Using the UHPLC-CAD approach, 91% of the GSE could be accounted for. The CAD chromatogram showed 39 peaks, reportedly consisting of at least 83 components, assigned by the authors to one of three groups: polar, nonpolar, and polyphenols. For the reference GSE, polar compounds (salts, amino acids, organic acids, and sugars) made up 16% of the extract, while nonpolar compounds (fatty acids and sterols) accounted for 1%. The remainder of the extract (83%) consisted of polyphenolic compounds. A hump seen in the chromatogram, which was formed by all grape seed proanthocyanidins with a degree of polymerization (DP) ≥ 6, was regarded as just one peak based on toxicological considerations, but this “peak” made up 75% of all GSE polyphenols. The authors then used molecular weight filters to determine the size distribution, and concluded that a large portion of the high molecular weight fraction were due to polyphenols with a molecular weight above 100,000 Da.

The UHPLC-CAD fingerprint allowed an easy distinction of the four commercial GSEs from peanut skin and Maritime pine bark extracts. The polyphenol contents in the four commercial GSEs ranged from 82-93%, with 72-87% being hexamers or larger polymers. There were some differences with regards to the gallic acid content among the four commercial GSE samples, from non-detected up to 3% of the extract. Generally, the differences were minor, and can be explained by variations in the source material and/or manufacturing process.

For the in vitro safety assessment, the daily intake of the main component classes (flavonoids, tannins, and lignans) was compared to the intake of similar components from common food sources. As an example, a daily intake of ca. 160 mg of “tannins” (defined by the authors as proanthocyanidins with a degree of polymerization of 6 and higher) was calculated for the GSE, which was then compared to “tannin” intake from foods such as cocoa (Theobroma cacao, Malvaceae), black tea and green tea (Camellia sinensis, Theaceae), or grape products. None of the compound classes in GSE was present at concentrations that represent a safety risk.
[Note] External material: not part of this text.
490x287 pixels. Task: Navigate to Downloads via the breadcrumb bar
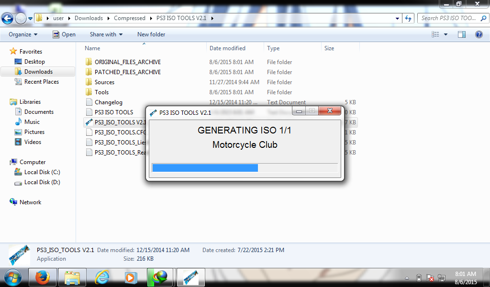89,18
Comment: One of the great advantages of using a CAD system is the ability to obtain quantitative data across a large set of compounds in a mixture without the need of standard compounds for each of these molecules. This is ideal for an herbal extract, which often contains thousands of different molecules. As such, this detector merits a more widespread use in the herbal dietary supplement industry. The UHPLC-CAD fingerprint is suitable to distinguish GSE from peanut skin and Maritime pine bark extracts, although it would have been interesting to see if the approach also works for mixtures of GSE with, e.g., peanut skin extracts.

While certainly providing a lot of information about the composition of an herbal extract, the ability of HRMS to unequivocally identify natural products is limited. For example, the stereochemistry and connectivity of the flavan-3-ol monomers cannot be established using this approach.

As a side note, the molecular weight distribution of grape seed proanthocyanidins is a matter of debate. Spranger et al.¹ obtained a maximum DP of 34.5 determined after thiolysis, which is in a similar range as the maximum DP of 31.5 obtained by Sun et al.² Based on the DP, Spranger et al. calculated a maximum molecular weight for grape seed proanthocyanidins of 15,952.8 Da, well below the >100,000 Da reported by Sica et al. in this paper.

References

1. Sun B, Leandro C, Ricardo da Silva JM, Spranger I. Separation of grape and wine proanthocyanidins according to their degree of polymerization. J Agric Food Chem. 1998;46(4):1390-1396.
2. Spranger I, Sun B, Mateus AM, de Freitas V, Ricardo da Silva JM. Chemical characterization and antioxidant activities of oligomeric and polymeric procyanidin fractions from grape seeds. Food Chem. 2008;108(2):519-532.